Les risques sur la croissance sont élevés. La banque centrale a révisé à la baisse ses prévisions pour 2019 de 0,2 point de pourcentage (pp) à 7%. Aussi, pour soutenir l’activité économique, elle a procédé à trois baisses de ses taux directeurs de 25 points de base chacune depuis le début de l’année (abaissant le taux repo à 5,75%). En outre, même si les pressions inflationnistes ont légèrement augmenté depuis le début de l’année 2019 (+3% en mai en g.a), elles restent bien en deçà de l’objectif de 4% de la banque centrale. A ce jour, l’assouplissement monétaire s’est traduit par une baisse des taux d’intérêt moyens sur les nouveaux prêts de seulement 21 pb. Par ailleurs, les contraintes de liquidités supportées par les sociétés financières non bancaires pourraient commencer à peser sur l’investissement.
Pour soutenir durablement la croissance et stimuler les créations d’emplois – qui n’étaient que de 6 millions par an en moyenne au cours du premier mandat de N. Modi, alors que la population active augmentait en moyenne de 8 millions par an – le nouveau gouvernement doit accroître le niveau de qualification de la population et développer les infrastructures. Or, même si le déficit budgétaire a fortement baissé, la base fiscale reste très insuffisante pour permettre d’importantes dépenses.
Ralentissement des crédits des NBFC
Le ralentissement des crédits octroyés par les institutions financières non bancaires (Non-banking financial companies, NBFC) et la hausse de leur coût de financement, qu’elles ont répercutée sur les coûts du crédit, pourraient expliquer une partie du ralentissement des investissements. En dépit de l’accélération de la croissance des crédits octroyés par les banques depuis avril 2018 (conjointement à la consolidation de leur situation financière), le taux de croissance global du crédit (+10% en avril en g.a) a ralenti d’un point de pourcentage en un an.
Depuis septembre 2018, le rythme de croissance du crédit octroyé par les NBFC a sensiblement ralenti (+13% y-o-y au T4 FY2018/2019 vs +24% un an plus tôt). Ce mouvement reflète les difficultés de financement rencontrées par ces organismes depuis le défaut de Infrastructure Leasing & Financial Services. Or, la banque centrale a rappelé en mai 2019 l’importance de ces institutions dans le financement d’une partie de l’économie[1] et a incité les banques à compenser, au moins en partie, la forte baisse de financement via les fonds commun de placement et les émissions de billets de trésorerie.

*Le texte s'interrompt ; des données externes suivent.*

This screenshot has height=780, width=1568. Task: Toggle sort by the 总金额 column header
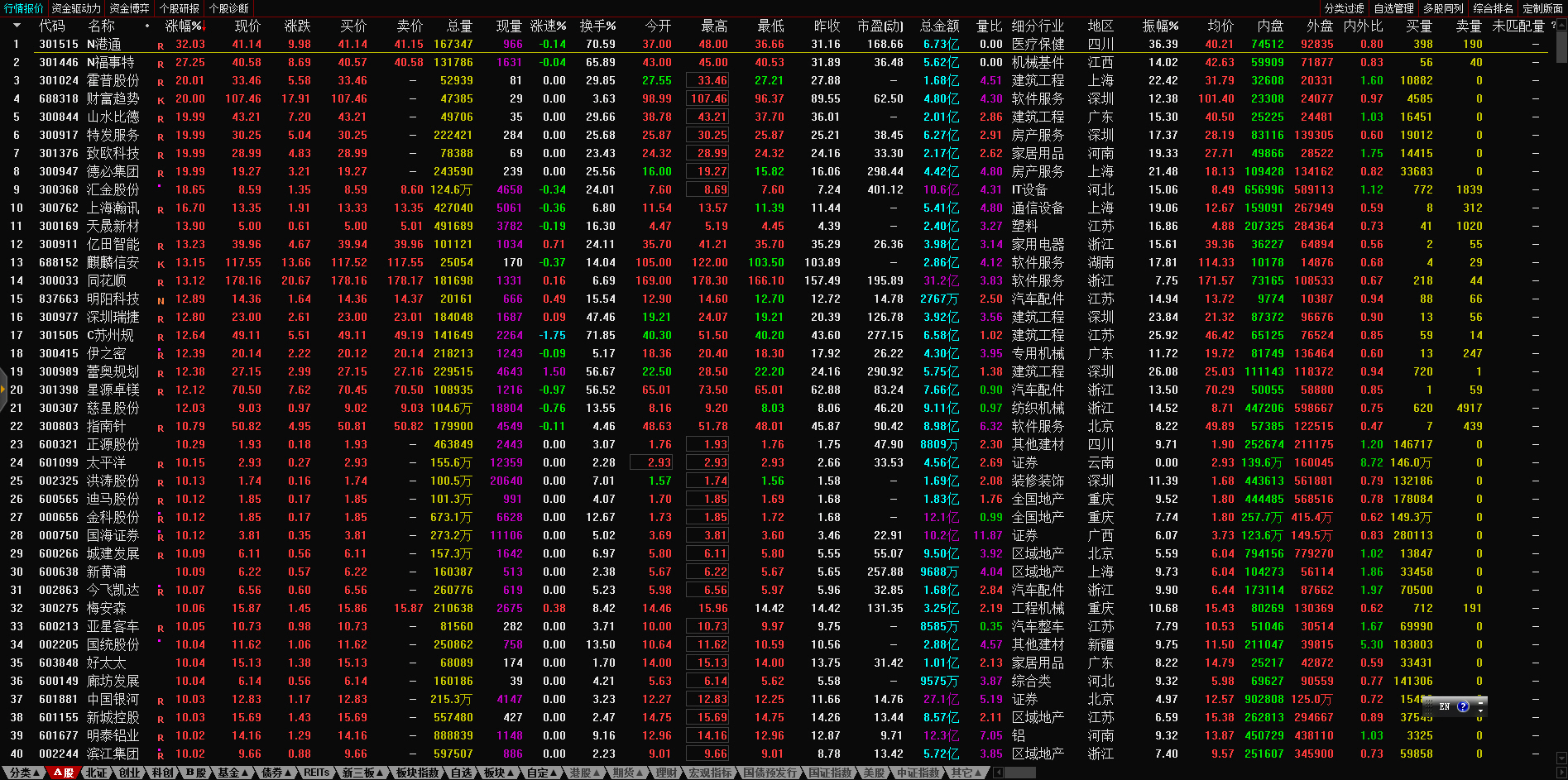tap(939, 26)
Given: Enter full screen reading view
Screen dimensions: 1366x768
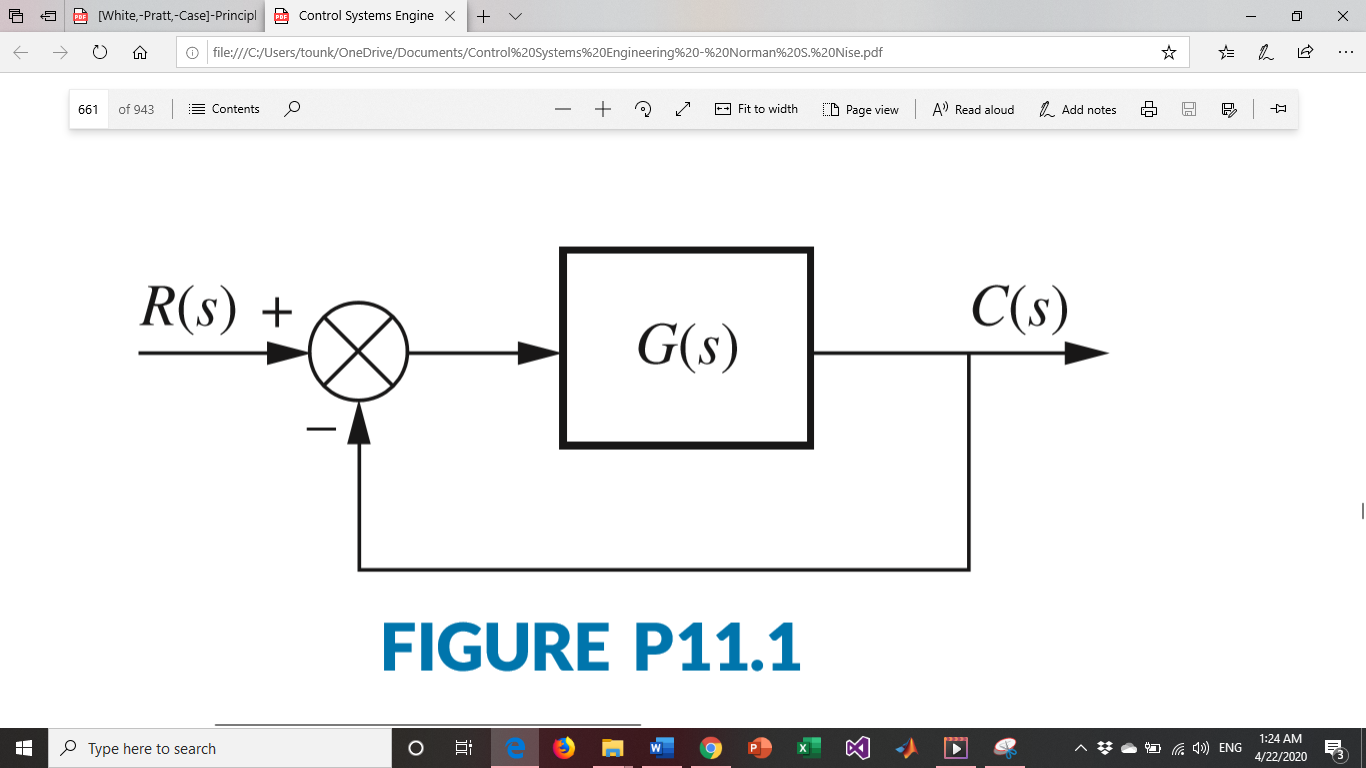Looking at the screenshot, I should 683,109.
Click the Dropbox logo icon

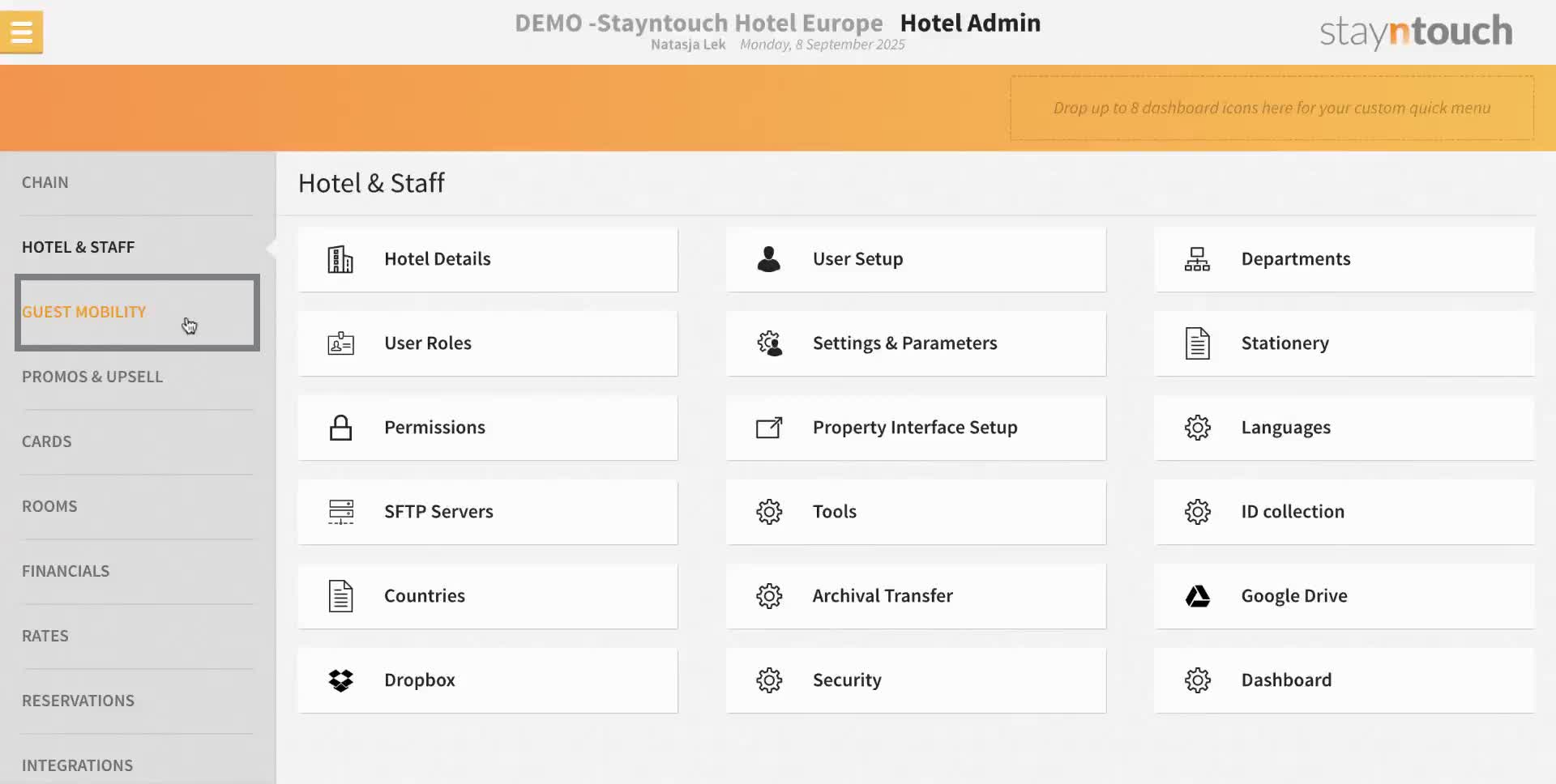340,680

La part des crédits bancaires octroyés aux NBFC a ainsi augmenté de 1,4 pp au cours des douze derniers mois pour atteindre 7,3% en avril.
Fin mars 2019, la banque centrale estimait que la situation financière des NBFC restait globalement solide, bien qu’elle se soit dégradée au cours des douze derniers mois. Leurs créances douteuses représentaient 6,6% de leurs prêts (vs 5,8% un an plus tôt) et leur ratio de solvabilité s’élevait à 19,3%. A titre de comparaison, ces ratios sont plus dégradés pour les banques dans leur ensemble, bien qu’en nette amélioration depuis mars 2018 : pour ces dernières, le ratio de créances douteuses s’élevait encore à 9,3%[2] et le ratio de solvabilité était de 14,2%. Pour consolider la situation des NBFC et réduire leur risque de liquidité, la banque centrale a décidé de renforcer la réglementation. Jusqu’à présent, elles devaient respecter des règles prudentielles en matière de fonds propres et de provisionnement des actifs à risque. Elles devront respecter des ratios de liquidité à partir d’avril 2020.
Finances publiques 2019 : forte baisse des recettes
Sur l’exercice 2018/2019 achevé au 31/03/2019, le gouvernement est parvenu à réduire son déficit budgétaire et son déficit primaire rapporté de respectivement 0,1 et 0,3% points de pourcentage de PIB. Le déficit budgétaire a été abaissé à 3,4% du PIB, un niveau jamais atteint depuis 2008. Ce bon résultat est toutefois à nuancer. En effet, rapportées au PIB, les recettes du gouvernement ont baissé de 0,3 pp par rapport à l’exercice précédent et s’élevaient à seulement 8,8% du PIB (0,4 pp de moins que ce que prévoyait le ministère des Finances en février), la plus mauvaise performance jamais enregistrée. Cette baisse relative s’explique presque exclusivement par la diminution des taxes douanières, conséquence du ralentissement des échanges commerciaux alors que les prélèvements directs, notamment sur les entreprises, ont augmenté (reflet de leur meilleure santé financière). L’écart de revenus avec la cible du gouvernement s’explique surtout par les recettes de TVA décevantes, qui, bien qu’en hausse, n’ont atteint que 2,4% du PIB, soit 1 pp de moins que la cible (déjà révisée à la baisse en février).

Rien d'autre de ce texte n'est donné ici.